Jenny Novitzky, Jesse Dupré, and Elly Beaman-Brinklow play the Olympian deities Aphrodite, Dionysus and Hades respectively, who relate to the audience a somewhat loose tale of Theseus and the Minotaur. They are not clad in stereotypical bedsheet-togas, however, but perform in an enjoyably varied collection of costumes: Novitzky in a seductive, tightly-fitting corset; Dupré in a stripped-down jester’s outfit; and Beaman-Brinklow as a whiteface clown, with loose-fitting garments and a painted face.

These costumes are one factor that contributes to the show’s best feature: its aesthetics. Combined with some innovative lighting, the equally eye-catching outfits of Theseus (Taylor) and Ariadne (Elena Constanzi), and some creative physical theatre (one particular scene in which Theseus races around the labyrinth is particularly imaginative), they ensure that The Hideout is an engaging piece to see, if not to watch.

Novitsky, Dupré and Beaman-Brinklow show laudable chemistry for the most part, although their vigour is somewhat tempered towards the end by a plot spiralling out of control: the deities somehow lose control of the story, and Theseus and Ariadne beginning acting outside their mythological brief. The choice to portray Theseus as a macho boxer with a speech impediment is more bizarre than anything else, and there is no observable emotion between Taylor and a somewhat meek Constanzi.

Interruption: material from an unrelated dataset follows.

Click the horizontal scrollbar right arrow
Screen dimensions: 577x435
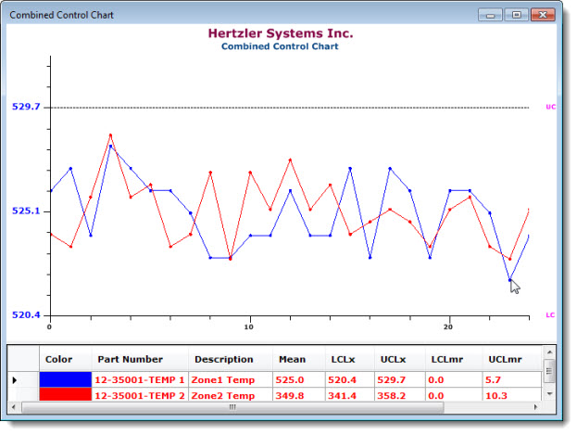coord(535,406)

Attempts at audience participation are made throughout, sometimes with genuinely funny results, such as when Theseus enlists a member of the front row to help him confront the Minotaur, but in truth, these attempts are sporadic and conflict with the rest of the show. It is as if the actors have suddenly abandoned their play in favour of stand-up comedy.

Herein lies a problem that characterises much of The Hideout; there just seems to be no reason for its eclecticism. If there is logic behind the idea of three clowns staging a corrupted play-within-a-play of a Greek myth in a 1920s boudoir, it escapes the audience entirely. The Hideout is too caught up in its own ideas, and there is neither the strength of acting nor of plot to sustain such a wild variety of themes. Although a commendable physicality and an arresting design go some way to redeeming it, the play just cannot tame its own imagination.